Input for this task Block Start

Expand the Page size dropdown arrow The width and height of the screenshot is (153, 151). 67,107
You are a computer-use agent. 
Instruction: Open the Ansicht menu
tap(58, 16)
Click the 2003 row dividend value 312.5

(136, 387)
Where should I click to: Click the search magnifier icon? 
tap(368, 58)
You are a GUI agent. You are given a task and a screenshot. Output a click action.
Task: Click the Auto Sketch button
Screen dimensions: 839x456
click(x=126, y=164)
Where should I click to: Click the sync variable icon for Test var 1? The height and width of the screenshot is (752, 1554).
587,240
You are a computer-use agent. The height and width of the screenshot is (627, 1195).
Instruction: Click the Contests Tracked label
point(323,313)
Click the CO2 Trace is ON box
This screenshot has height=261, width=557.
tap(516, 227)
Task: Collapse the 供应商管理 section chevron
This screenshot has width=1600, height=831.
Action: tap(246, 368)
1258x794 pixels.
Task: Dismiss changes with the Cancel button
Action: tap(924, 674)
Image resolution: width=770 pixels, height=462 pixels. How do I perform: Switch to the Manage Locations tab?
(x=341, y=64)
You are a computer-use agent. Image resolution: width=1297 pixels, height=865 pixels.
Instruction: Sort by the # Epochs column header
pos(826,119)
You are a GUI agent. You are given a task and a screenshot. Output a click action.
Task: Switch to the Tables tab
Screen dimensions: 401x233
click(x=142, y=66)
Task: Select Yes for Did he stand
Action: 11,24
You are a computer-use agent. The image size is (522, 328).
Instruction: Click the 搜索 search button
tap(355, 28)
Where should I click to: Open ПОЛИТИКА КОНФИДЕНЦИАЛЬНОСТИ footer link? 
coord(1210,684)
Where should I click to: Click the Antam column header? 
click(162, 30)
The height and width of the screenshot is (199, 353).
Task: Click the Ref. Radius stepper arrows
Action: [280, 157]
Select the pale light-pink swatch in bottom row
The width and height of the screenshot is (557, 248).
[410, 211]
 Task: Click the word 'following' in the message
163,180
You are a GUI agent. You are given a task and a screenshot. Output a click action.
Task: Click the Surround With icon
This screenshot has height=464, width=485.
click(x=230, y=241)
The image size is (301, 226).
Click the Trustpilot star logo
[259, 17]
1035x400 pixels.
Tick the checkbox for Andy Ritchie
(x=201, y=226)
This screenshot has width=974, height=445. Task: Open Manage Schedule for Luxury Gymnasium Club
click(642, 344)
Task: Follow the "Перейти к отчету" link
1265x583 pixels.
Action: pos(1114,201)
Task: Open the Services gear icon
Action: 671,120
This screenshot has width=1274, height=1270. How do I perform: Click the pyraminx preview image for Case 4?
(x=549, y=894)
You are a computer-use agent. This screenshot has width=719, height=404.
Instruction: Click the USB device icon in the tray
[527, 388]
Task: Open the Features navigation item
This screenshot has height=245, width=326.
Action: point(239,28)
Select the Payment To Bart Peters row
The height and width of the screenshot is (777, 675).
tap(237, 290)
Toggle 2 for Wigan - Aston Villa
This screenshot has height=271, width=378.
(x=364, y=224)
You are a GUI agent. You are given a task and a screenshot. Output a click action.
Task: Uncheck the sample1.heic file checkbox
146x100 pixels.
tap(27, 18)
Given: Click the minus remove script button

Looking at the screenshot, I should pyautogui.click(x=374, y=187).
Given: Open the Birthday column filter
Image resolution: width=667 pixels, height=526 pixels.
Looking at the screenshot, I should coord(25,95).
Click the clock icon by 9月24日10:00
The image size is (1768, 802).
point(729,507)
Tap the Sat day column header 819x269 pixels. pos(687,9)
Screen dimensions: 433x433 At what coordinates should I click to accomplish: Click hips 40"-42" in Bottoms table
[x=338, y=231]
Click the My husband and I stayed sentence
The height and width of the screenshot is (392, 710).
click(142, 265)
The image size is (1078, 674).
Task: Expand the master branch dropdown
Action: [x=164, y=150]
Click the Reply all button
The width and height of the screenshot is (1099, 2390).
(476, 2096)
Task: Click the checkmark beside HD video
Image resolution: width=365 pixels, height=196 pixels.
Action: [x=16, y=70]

Input for this task Block End

(Problem description): Wherever the word "computer" appears in the entries above, copy that whole line.

(Answer box):
You are a computer-use agent. 
You are a computer-use agent. The height and width of the screenshot is (627, 1195).
You are a computer-use agent. Image resolution: width=1297 pixels, height=865 pixels.
You are a computer-use agent. The image size is (522, 328).
You are a computer-use agent. This screenshot has width=719, height=404.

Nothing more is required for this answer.